- **Görevler**
**a.** Anadolu'da birlikte yaşama kültürü yazısına göre, Anadolu Selçukluları döneminde irfani düşüncenin en büyük temsilcileri kimlerdir?
**b.** Anadolu'da birlikte yaşama kültürü yazısını son cümlesinden sonra sürdür.

- **Okunacak metin**
Dergiden Seçmeler

Yetmiş İki Millete Bir Gözle Bakmak Anadolu’da Birlikte Yaşama Kültürü
Yetmiş İki Millete Bir Gözle Bakmak Anadolu’da Birlikte Yaşama Kültürü Prof. Dr. H. Kâmil YILMAZ Diyanet İşleri Başkan Yardımcısı

Anadolu Selçukluları döneminde en büyük fikrî temsilcilerini yetiştiren irfani düşünce İbn Arabi, Mevlana ve Yunus Emre ile İslam’ın cihanşümul mesajını evrensel imparatorluk mefkûresi sayesinde bütün cihana ulaştırmıştır.

 

İNSANLIK tarihinde başka din ve kültür mensuplarıyla bir arada yaşayıp ortak medeniyet oluşturmanın en güzel örneğini Müslümanlar vermiştir. Asr-ı saadet döneminden itibaren Emevi ve Abbasi hilafetinden günümüze kadar Şam, Kudüs, Kahire, Bağdat ve İstanbul gibi farklı din mensuplarının birlikte yaşadığı şehirlerde başka dinlerin ve kültürlerin tarihinde eşine rastlanmayacak bir hoşgörü ortamı oluşmuştur.

 

Anadolu, tarihî süreç içerisinde birlikte yaşama tecrübesinden nasibini almış ve Müslümanların bu tecrübeyi en yüksek seviyede yaşadığı bölgelerden birisi olmuştur. Bütün bu dönem boyunca bu ülkelerde oluşan birlikte yaşama ortamının hazırlayıcı unsuru İslam’ın kendisidir. İslam gerek temel kaynaklarında, gerekse asr-ı saadetteki uygulamalarında bu anlayışın neşet ettiği ana kaynak olmuştur.

 

İslam’ın özünde var olan birlikte yaşama tecrübesine irfan geleneğinin temsilcisi olan arifler, yaşantı ve düşünceleriyle önemli katkılar sağlamışlardır. İslam’ın ruhani derinliğini yorumlayan gönül sultanı arifler, İslami hoşgörüyü arifane bir tarzda ifade etmişlerdir. Nitekim irfani klasik eserlerde nakledilen birtakım anekdotlar irfan ehlinin bu anlayışlarını ortaya koyan örnekleridir.

 

İrfani geleneğin birlikte yaşama sürecinde; durağan, statik ve uyuşuk bir yapı değil, toplumun tekâmülünü öngören, başkalarıyla birlikte yaşamayı, onları kabullenmeyi esas alan, her insanı potansiyel Müslüman gören ve Müslüman kardeşini kendisine tercih eden ve karşılıksız sevmeyi ve vermeği yeğleyen bir anlayış egemendir.

 

Aslında insanların başka din mensupları ile bir arada yaşaması fıtri bir olgudur. İnsanlar her zaman birlikte yaşayacakları kimseler konusunda seçim yapma şansına sahip olmayabilirler. Çünkü doğmadan önce kimin nerede doğup kimlerle yaşayacağı kimseye malum değildir; bu yüzden birlikte yaşama, karşılıklı hoşgörüyü zorunlu kılmaktadır.

- **Çıkarılan kayıtlar**
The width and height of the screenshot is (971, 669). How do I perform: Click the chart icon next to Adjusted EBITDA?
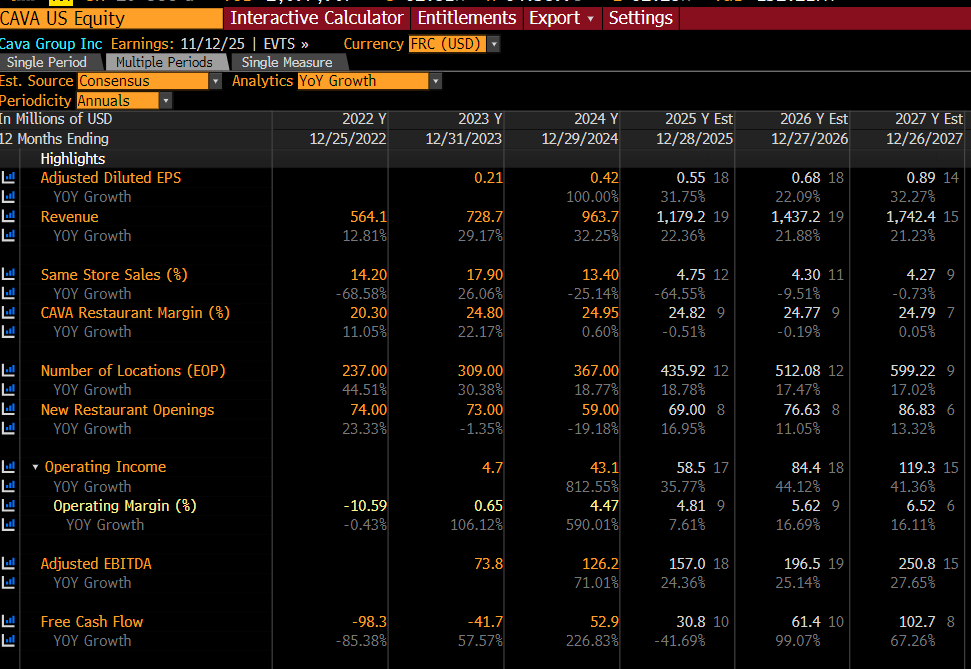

...

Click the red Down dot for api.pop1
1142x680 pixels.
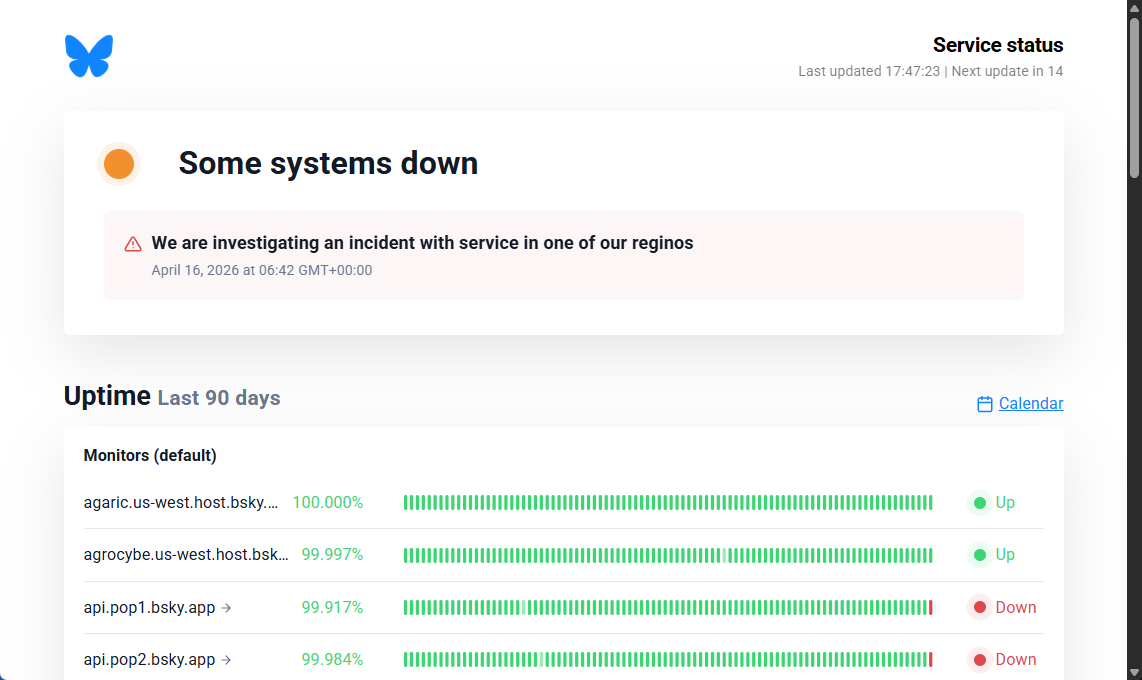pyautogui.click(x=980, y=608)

- **Cevaplar**
**a.** İbn Arabi, Mevlana ve Yunus Emre.

**b.**
 

İslam’ın süratle yayılmasında diğer din ve inanç mensuplarına gösterilen müsamahanın da önemli bir etkisi vardır. Çünkü İslam’da, Hristiyanlık’ta olduğu gibi emperyalist emeller taşıyan ve arkasında devlet desteği bulunan misyonerler yoktur. Onun yerine insanlara İslam’ın mesajını taşıyan sivil nitelikli davetçiler vardır. Bu davet hizmetini sadece bir gruba hasretmek mümkün değilse de özellikle “leşker-i duâ” olarak anılan arifler, fiilen bu işi yapmışlardır. Arifler diğer din mensuplarına ve farklı kültürlere hoşgörü ile yaklaşmışlardır. Özellikle Anadolu Selçukluları döneminde en büyük fikrî temsilcilerini yetiştiren irfani düşünce İbn Arabi, Mevlana ve Yunus Emre ile İslam’ın cihanşümul mesajını evrensel imparatorluk mefkûresi sayesinde bütün cihana ulaştırmıştır. Nitekim Yunus Emre yetmiş iki millete bir gözle bakmayanı, şeriat ölçülerine göre evliya olsa bile isyankâr sayar:

Yetmiş iki millete birlig ile bakmayan

Şer‘ile evliyâsa hakîkatte âsîdür (Mustafa Tatcı, Yûnus Emre Dîvânı Tenkitli Metin, s. 43 (29/4.)

 

Gönül yıkan kimsenin ibadetinin anlamsızlaşacağını ne güzel ifade eder:

Bir kez gönül yıktınsa bu kıldığın namaz değil

Yetmiş iki millet dahi elin yüzün yumaz değil  (age. s. 163 (166/1.)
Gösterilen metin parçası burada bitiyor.